From legal to marketing, through the development of HR and infrastructure, the telecoms group optimizes its performance by relying on its two West African decision-making centers, which jointly account for 54% of its revenues on the continent and on the Middle East.
At the beginning of June in Dakar, the rag is burning between Wave, a newcomer to mobile money and Sonatel, leader of the telecoms market and an Orange subsidiary. The first, which shakes the comfortable position of the operator with an ultra-competitive offer, has just initiated an appeal with the telecoms regulator. With the aim of Sonatel once again enabling it to distribute Orange credit via its mobile application and that it practice the same pricing policy as with its other partners. The conflict that agitated the media and social networks for ten days ended with a temporary decision by the regulator in favor of Wave.
Same period, in Abidjan, Wave launches with great fanfare this same mobile money offer applying a single commission of 1% on transactions. And yet, no mediatized conflict or war of influence in the corridors of the regulator. If Orange Côte d’Ivoire (OCI) has not yet launched an offensive against the newcomer on the shores of the Ebrié lagoon, it is first of all because Mamadou Bamba, director of OCI, the country’s leading operator , has feedback from its Senegalese counterpart, Sékou Dramé. And take the time to prepare for a potential showdown.
Senegalese feedback
Given the sub-regional ambitions of the American start-up, which raised $ 200 million in early September to support its development, there is no doubt that all of Orange’s West African subsidiaries are coordinating at the time of writing these lines to offer a competitive offer and defend themselves in the regulatory field.

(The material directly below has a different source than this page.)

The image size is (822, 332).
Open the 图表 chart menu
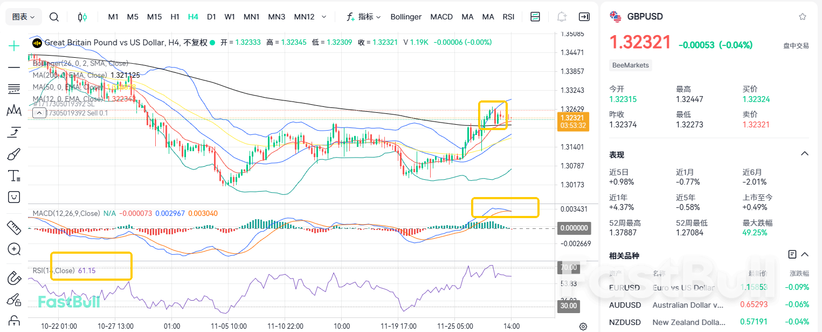tap(23, 17)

Supervised by the management of Orange Africa and the Middle East (OMEA) in Casablanca, which brings together the general managers of subsidiaries every week, this networking is one of the main strengths of the French group. The operator’s presence in eight of the sixteen West African countries is managed through its two decision-making centers. In Dakar with Sonatel, which manages subsidiaries in Mali, Guinea, Guinea-Bissau and Sierra Leone, and houses the headquarters of Orange International Networks Infrastructures. And in Abidjan via OCI, which manages Burkina Faso, Liberia, and hosts Orange Bank Africa, the maintenance and compliance services of Orange Money as well as Mowali, the interoperability company 50% owned with MTN.